BERGEN, Norway —In 1975, when Lene Berg was nine years old, the Norwegian artist’s father, Arnljot Berg, was arrested for the murder of his second wife, the actress Evelyne Zammit. He served a brief prison sentence and, shortly after his return to Norway, took his own life. These events are the nucleus of Lene Berg’s film installation Fra Far (From Father), which gives form to the complex relationship between a father and daughter, a filmmaker and artist, a convicted murderer and his family, a “creative genius” and his legacy, and Norway then and now. These layers slip and slide with fluidity through five different rooms, presenting viewers with different angles on who Arnljot could have been, full of both certainty and doubt. What becomes clear, after the fact, is that nothing seems definite.
The show begins with a seven-minute video, “The Day Rises” (2022), in which a diorama unfolds the subtle details of the event itself, told from Berg’s clouded recollection. The scene fills with vape smoke, model streetlights turn on and off, and the sounds of Arnljot’s snoring, backed by sirens, echo across the space. The artist’s hand changes the model car. Through speculative retelling — misremembering and questioning — Berg conjures a dreamlike scene of the crime, which bears witness to its own creation. Oddly playful in style for the morbid tale, it reveals the fallacious nature of memory. From here, the exhibition intimately charts the fallout since the cataclysmic event for the family Arnljot Berg left behind.
A selection of weavings of Arnjlot’s 35mm celluloid films hang from a high ceiling in “Film Ghosts 1-6” (2022), paying homage to his legacy as a filmmaker. In “Time Machine (Ghosts)” (2022), a sound collage of Norwegian radio broadcasts announce the location of fish, drawing attention to 1970s Norway, before oil and wealth, and when Arnljot was a prominent filmmaker. There is a sense of searching, highlighted by a spotlight that roves around the room. Arnljot Berg is at once hyper-present and absent as the focus of the exhibition. Viewers are denied any sight of Arnljot’s face, with the exception of “Fact and Fiction” (2022), silkscreen prints of grainy French and Norwegian newspaper images from the time of the arrest. Admittedly, the true crime element can offer a sensationalist pleasure, but this is not what carries the work. Berg withholds spectacle and embraces narrative instead.

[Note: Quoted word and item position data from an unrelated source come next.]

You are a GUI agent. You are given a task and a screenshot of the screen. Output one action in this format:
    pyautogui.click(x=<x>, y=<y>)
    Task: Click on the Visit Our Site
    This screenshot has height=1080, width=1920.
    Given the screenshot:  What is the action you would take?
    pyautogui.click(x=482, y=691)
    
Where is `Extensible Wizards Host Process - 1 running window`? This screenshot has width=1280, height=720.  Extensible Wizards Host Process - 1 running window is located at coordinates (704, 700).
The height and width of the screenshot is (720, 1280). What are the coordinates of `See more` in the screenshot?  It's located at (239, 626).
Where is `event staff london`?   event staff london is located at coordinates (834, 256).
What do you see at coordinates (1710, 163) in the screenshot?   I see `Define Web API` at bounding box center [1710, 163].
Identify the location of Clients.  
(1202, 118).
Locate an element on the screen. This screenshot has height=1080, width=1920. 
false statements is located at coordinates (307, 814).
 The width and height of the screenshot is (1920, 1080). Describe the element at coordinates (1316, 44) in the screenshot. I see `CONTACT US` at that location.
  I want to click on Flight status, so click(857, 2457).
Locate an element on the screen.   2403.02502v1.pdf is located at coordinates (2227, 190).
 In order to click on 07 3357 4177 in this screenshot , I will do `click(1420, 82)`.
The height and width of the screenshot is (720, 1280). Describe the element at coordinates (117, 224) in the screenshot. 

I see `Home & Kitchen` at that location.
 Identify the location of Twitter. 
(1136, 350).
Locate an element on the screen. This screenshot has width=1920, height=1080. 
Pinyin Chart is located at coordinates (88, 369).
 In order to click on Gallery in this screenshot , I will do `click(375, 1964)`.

The question of guilt or innocence surrenders to the emotional weight of the subject, which lingers throughout the exhibition, each room revealing another aspect of upheaval for the artist and her siblings. In the video work “Father’s Days” (2022), we see letters between the imprisoned Arnljot and a young Berg and her family on a TV monitor, read aloud and surrounded by the drawings Berg’s brother (a child at the time) sent to his imprisoned father. At its core the exhibition manifests the anguish of a family whose loved one is convicted of a serious crime. Love and devotion for that person become intertwined with hate, confusion, and disbelief. This is felt most acutely in “The Disappearance” (2022). Speaking through an analogue phone, Berg addresses her father. Describing times when he would go missing for days, she says, “Sometimes I miss you so much I can’t breathe,” followed by, “If you hadn’t done it yourself, I would have killed you with my own hands.”
In addition to offering a rich meditation on the subjectiveness of memory and truth, Fra Far is, ultimately, a tender posthumous portrait of Berg’s father on her own terms, full of real and speculative recollections. The artist subverts the unidirectional gaze that often haunts criminalized subjects. Instead she offers a metanarrative whose heartbreak and complexity linger long after.
Lene Berg: Fra Far continues at Bergen Kunsthall (Rasmus Meyers allé 5, Bergen, Norway) through August 21. The exhibition was curated by Axel Wieder.